## Liste des tâches:
1) Répondez à ces questions sur le fil consacré à NTFS pour Mac :
(a) Quels logiciels antro suggère-t-il d'essayer ?
(b) Quelle version de Mac OS X Fru06 utilise-t-il ?
(c) Quelles opérations de maintenance Arlequin recommande-t-il avant d'aller plus loin ?
2) Recopiez le passage du fil consacré à NTFS pour Mac, depuis « ## Arlequin (2 » jusqu'à « quelle machine ? » inclus.
3) Résumez en deux phrases le fil consacré à NTFS pour Mac.

## Extrait présenté:
# NTFS pour Mac (Paragon)



## Fru06 (1 Juillet 2008)

Bonsoir a tous 

J'avais installer le logiciel de paragon pour pouvoir ecrire sur des disques dur en NTFS
Avant de l'installer j'avais accès a mes disques NTFS en lecture

Apres avoir installer le logiciel mes disques n'apparaissait plus sur le bureau et il m'était impossible des les monter 

J'avais mis ca de coté et aujourd'hui j'ai décider de re installer paragon 

L'installation ce passe bien mais il ne détecte aucun disque 

Et dans l'utilitaire je ne peut pas le monter 

Comment faire ??? Comment desinstaller complètement paragon ???

d'avance merci


----------



## antro (1 Juillet 2008)

Je ne connais pas Paragon, mais as tu regardé du côté du couple MacFusion et MacFuse ?


----------



## Fru06 (1 Juillet 2008)

Oui j'ai pas encore testé 

mais la enfaîte je voudrais deja arrivé a virer bien comme il faut NTFS pour mac de paragon 

Et revenir comme au debut avec les disques en lecture seulement 

Mais j'ai beau desinstaller le logiciel mes disques ne ce monte toujours pas


----------



## Fru06 (2 Juillet 2008)

J'ai installé MacFuse et MacFusion et toujour rien 

Mes disque son invisible et inmontable

Grrrrrrrrrrr !!!! comment faire ????


----------



## Arlequin (2 Juillet 2008)

je ne pense pas que le problème viennent de ces utilitaires ! car même s'ils test disques sont en ntfs, Mac Os DOIT les voir ! 

petite maintenance avant d'aller plus loin.... reset pram, réparation des autorisations etc etc

au fait, comment sont branchés tes disques ? internes ? usb ? FW ? 

quelle machine ? 

quel Os ?

à+


----------



## Fru06 (2 Juillet 2008)

Salut 
c'est bien ca le problem avant d'installer NTFS pour mac (Paragon) j'avais accée en lecture a mes disque NTFS en USB ou ma partition BootCamp 

Sur mon mac OS X 10.5.4

Mais depuis je n'y est meme plus accé en lecture :s


----------



## Fru06 (2 Juillet 2008)

Personne ? 

C'est quand meme fou d'installer un logiciel et de ne pas pouvoir le supprimer TOTALEMENT :s


----------



## Fru06 (2 Juillet 2008)

## Données fournies:
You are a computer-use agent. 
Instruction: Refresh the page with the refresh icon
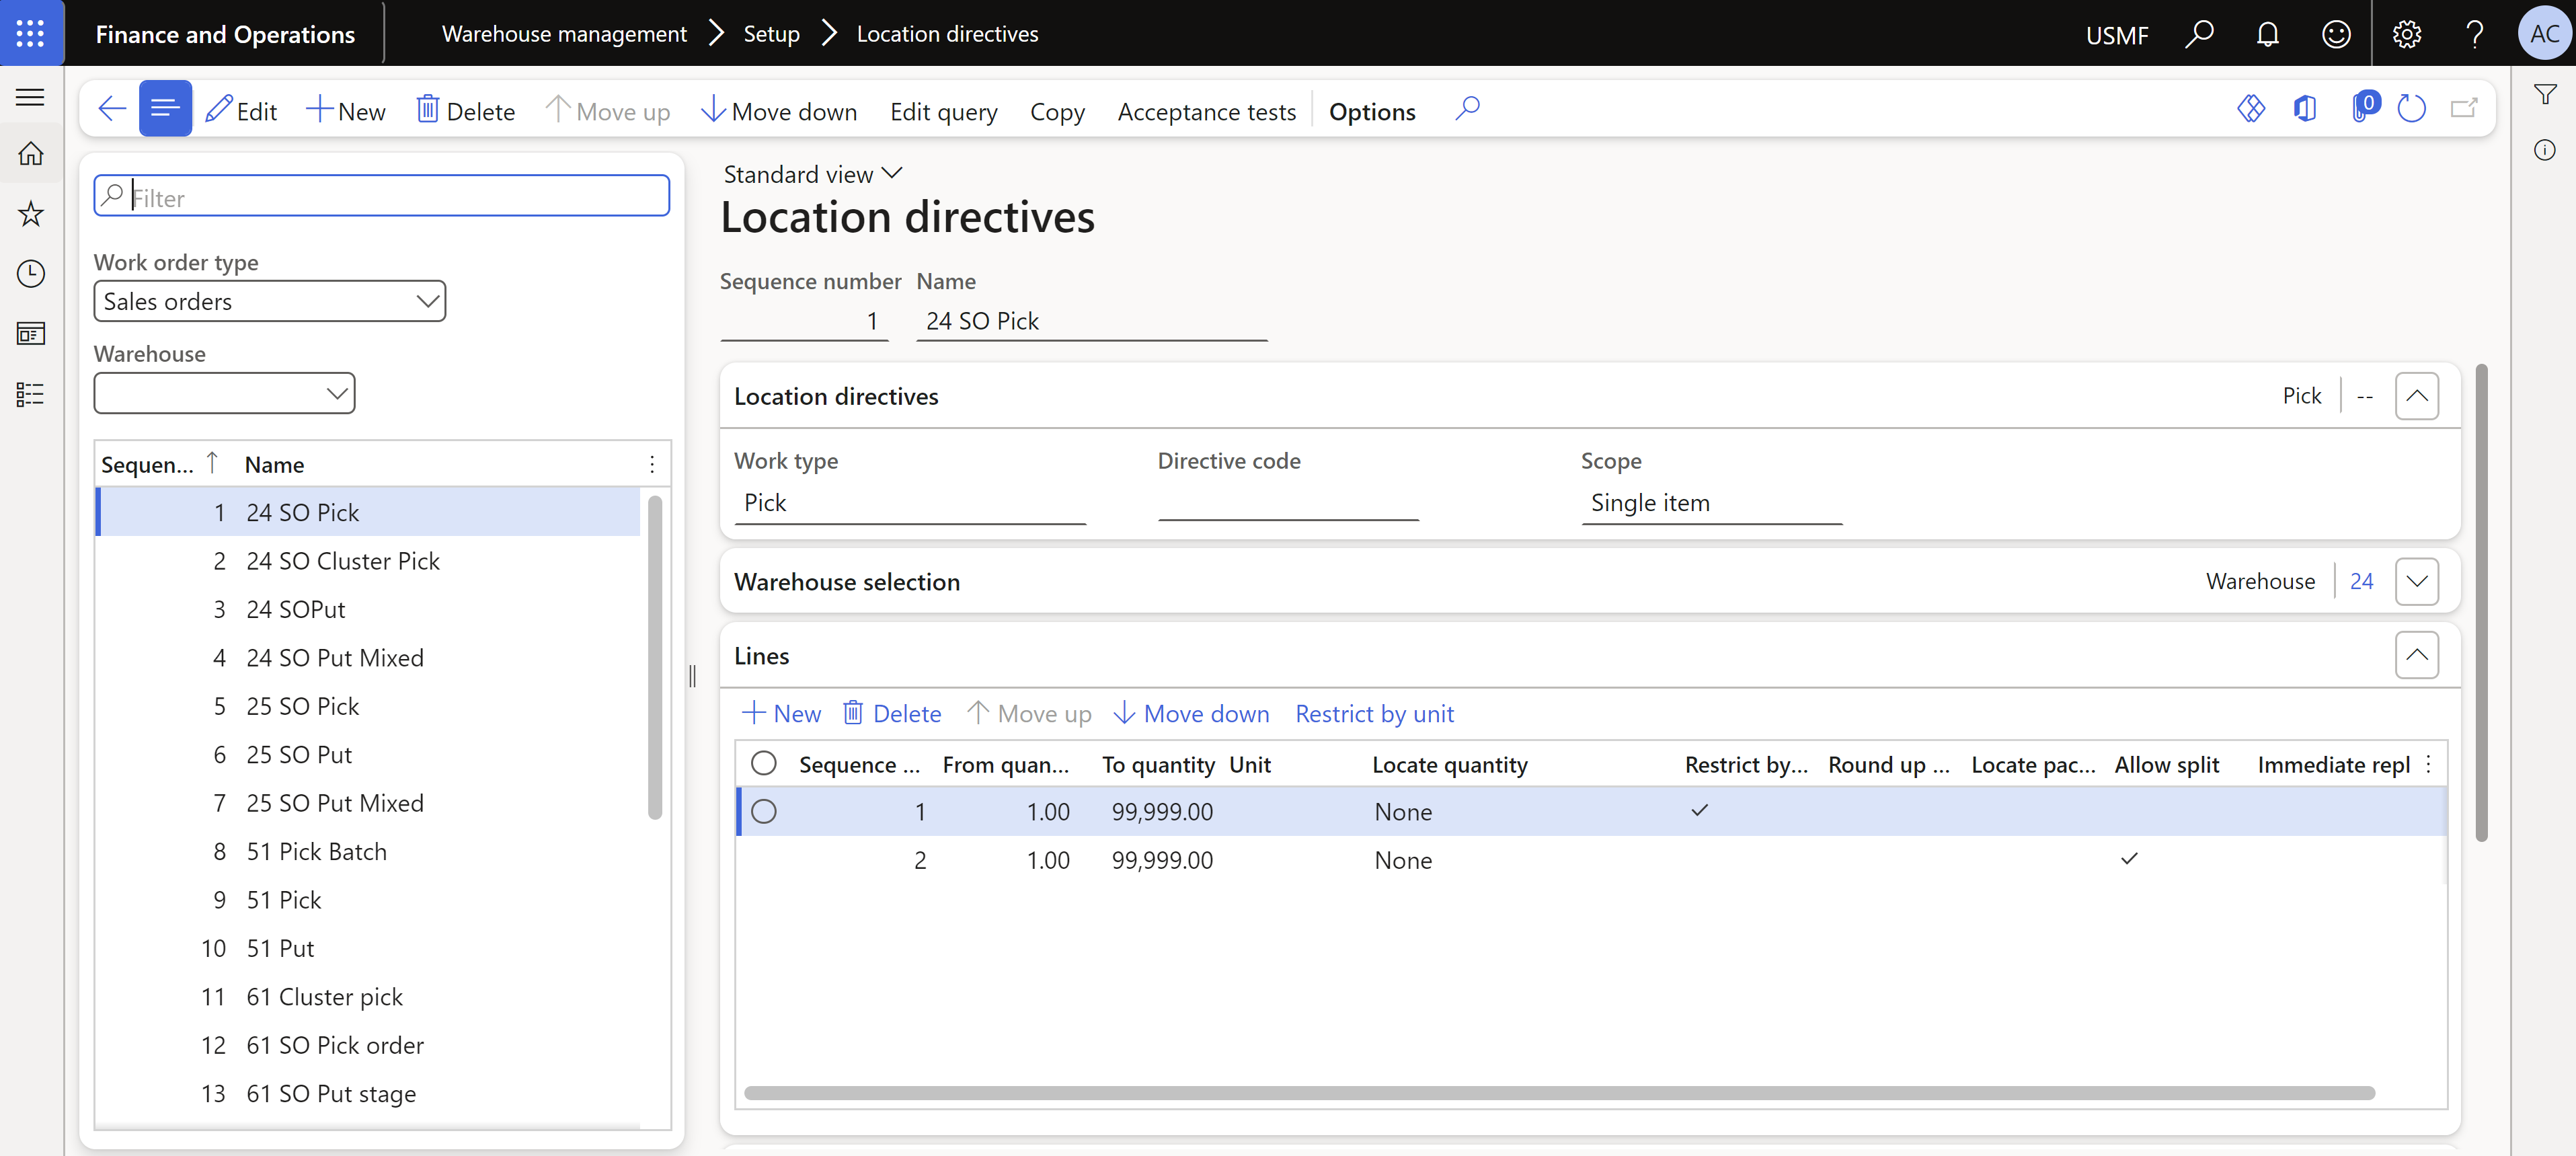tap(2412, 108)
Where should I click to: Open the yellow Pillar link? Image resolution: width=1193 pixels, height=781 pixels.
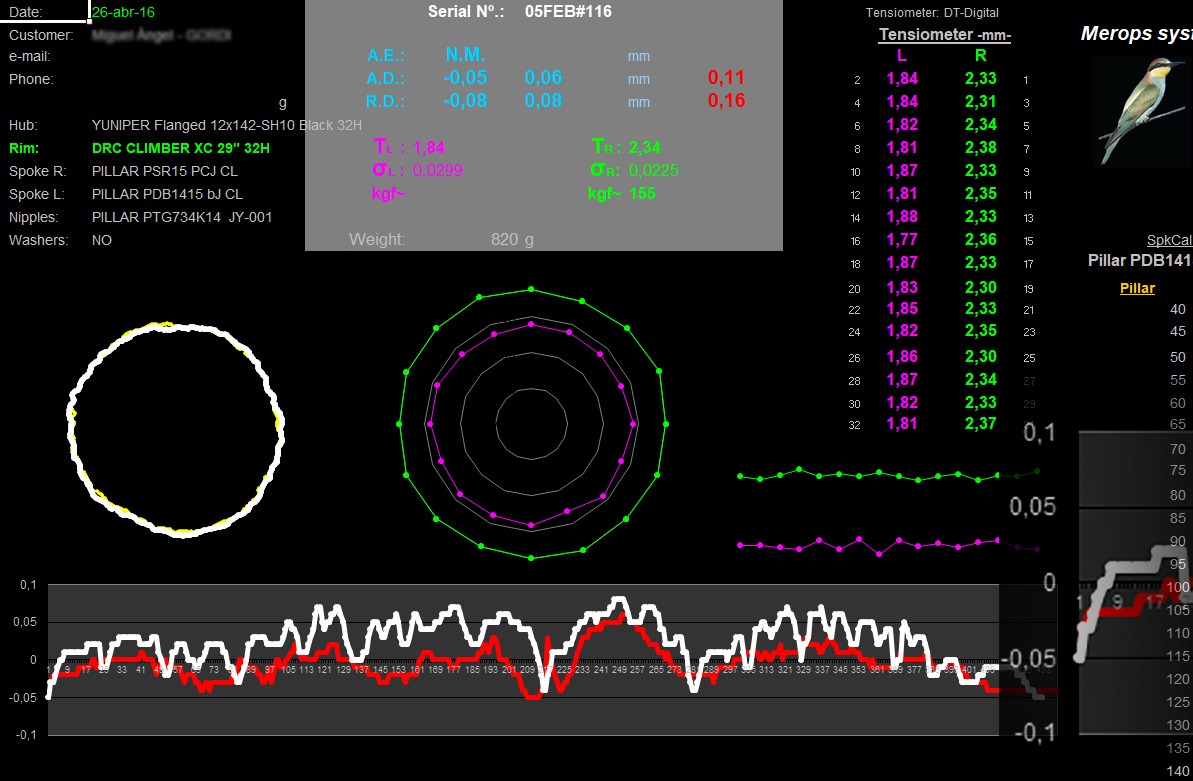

## Réponses par tâche:
1)
(a) Le couple MacFusion et MacFuse.
(b) Mac OS X 10.5.4.
(c) Un reset de la PRAM et la réparation des autorisations.

2)
## Arlequin (2 Juillet 2008)

je ne pense pas que le problème viennent de ces utilitaires ! car même s'ils test disques sont en ntfs, Mac Os DOIT les voir ! 

petite maintenance avant d'aller plus loin.... reset pram, réparation des autorisations etc etc

au fait, comment sont branchés tes disques ? internes ? usb ? FW ? 

quelle machine ?

3) Depuis l'installation de NTFS pour Mac de Paragon, Fru06 ne parvient plus à monter ses disques NTFS, auparavant accessibles en lecture, et ni la désinstallation du logiciel ni l'ajout de MacFuse et MacFusion n'ont réglé le problème. Arlequin affirme que Mac OS doit voir les disques même en NTFS, conseille un reset de la PRAM et une réparation des autorisations, et demande comment les disques sont branchés, sur quelle machine et sous quel système.